Create new instance of ReferencedFiles(target, resolved)

property resolved

Alias for field number 1

property target

Alias for field number 0

quilt3distribute.file_utils module

quilt3distribute.file_utils.create_unique_logical_key(physical_key: Union[str, pathlib.Path]) → str[source]

quilt3distribute.validation module

class quilt3distribute.validation.FeatureDefinition(dtype: Type, validation_functions: Union[List[Callable], Tuple[Callable], None] = None, cast_values: bool = False, display_name: Optional[str] = None, description: Optional[str] = None, units: Optional[str] = None)[source]

Bases: object

Initialize a new feature definition. A feature definition can be as simple as providing a data type (dtype) or can be incredibly specific by including validation and cleaning operations or providing metadata. If dtype of pathlib.Path is provided, cast_values is automatically set to True.

Parameters
  • dtype – The data type for the feature.

  • validation_functions – A list or tuple of callable functions to validate each instance of the feature.

  • cast_values – In the case that an instance of the feature is found that doesn’t match the dtype provided, should that instance be attempted to cast to the provided dtype.

  • display_name – Metadata attachment for a display name to be given to the feature.

  • description – Metadata attachment for a description for the feature.

  • units – Metadata attachment for unit details for the feature.

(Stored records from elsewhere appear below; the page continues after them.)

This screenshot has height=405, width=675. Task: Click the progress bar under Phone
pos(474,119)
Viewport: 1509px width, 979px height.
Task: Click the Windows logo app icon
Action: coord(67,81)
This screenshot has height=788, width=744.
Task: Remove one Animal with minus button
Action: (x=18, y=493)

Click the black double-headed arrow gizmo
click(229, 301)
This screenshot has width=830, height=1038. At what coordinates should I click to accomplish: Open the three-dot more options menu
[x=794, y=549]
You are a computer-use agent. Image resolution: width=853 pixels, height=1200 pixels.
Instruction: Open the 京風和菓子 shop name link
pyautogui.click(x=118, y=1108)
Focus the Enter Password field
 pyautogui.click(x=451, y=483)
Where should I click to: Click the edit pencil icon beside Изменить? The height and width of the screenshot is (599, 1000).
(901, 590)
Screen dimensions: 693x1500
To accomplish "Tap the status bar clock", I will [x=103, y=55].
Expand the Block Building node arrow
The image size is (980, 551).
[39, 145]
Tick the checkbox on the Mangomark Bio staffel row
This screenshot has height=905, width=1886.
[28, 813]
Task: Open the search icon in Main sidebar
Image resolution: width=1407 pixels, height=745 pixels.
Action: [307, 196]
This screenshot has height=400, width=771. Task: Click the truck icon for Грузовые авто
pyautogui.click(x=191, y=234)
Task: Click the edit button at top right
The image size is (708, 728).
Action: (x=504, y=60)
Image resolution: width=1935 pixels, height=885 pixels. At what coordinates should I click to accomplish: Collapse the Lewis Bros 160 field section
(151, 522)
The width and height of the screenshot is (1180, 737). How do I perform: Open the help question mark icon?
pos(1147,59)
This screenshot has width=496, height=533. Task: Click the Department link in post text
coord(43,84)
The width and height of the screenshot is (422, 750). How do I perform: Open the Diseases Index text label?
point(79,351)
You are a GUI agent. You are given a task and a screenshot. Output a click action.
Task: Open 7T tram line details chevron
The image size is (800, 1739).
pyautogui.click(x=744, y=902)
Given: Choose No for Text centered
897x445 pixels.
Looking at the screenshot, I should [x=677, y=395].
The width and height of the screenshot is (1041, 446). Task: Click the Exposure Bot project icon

exception quilt3distribute.validation.PlannedDelayedDropError(message: str, **kwargs)[source]

Bases: Exception

class quilt3distribute.validation.PlannedDelayedDropResult(index, error)[source]

Bases: tuple

Create new instance of PlannedDelayedDropResult(index, error)

property error

Alias for field number 1

property index

Alias for field number 0

class quilt3distribute.validation.Schema(features: Dict[str, quilt3distribute.validation.ValidatedFeature])[source]

Bases: object

A schema is the summation of multiple validated and unvalidated features for a Dataset. It provides helpful methods for viewing which features have and have not been validated and with which data types, functions, and metadata.

Parameters

features – A dictionary mapping the dataset manifest column names to ValidatedFeatures.

property df
property features
property unvalidated
property validated
class quilt3distribute.validation.ValidatedDataset(data, schema)[source]

Bases: tuple

Create new instance of ValidatedDataset(data, schema)

property data

Alias for field number 0

property schema

Alias for field number 1

class quilt3distribute.validation.ValidatedFeature(name: str, dtype: Type, display_name: Optional[str] = None, description: Optional[str] = None, units: Optional[str] = None, validation_functions: Optional[Tuple[Callable]] = None, errored_results: Optional[Set[quilt3distribute.validation.PlannedDelayedDropResult]] = None)[source]

Bases: object

A feature that has it’s core validation attributes locked but metadata freely mutable.

Parameters
  • name – The name for the feature in the dataset (usually this is the column).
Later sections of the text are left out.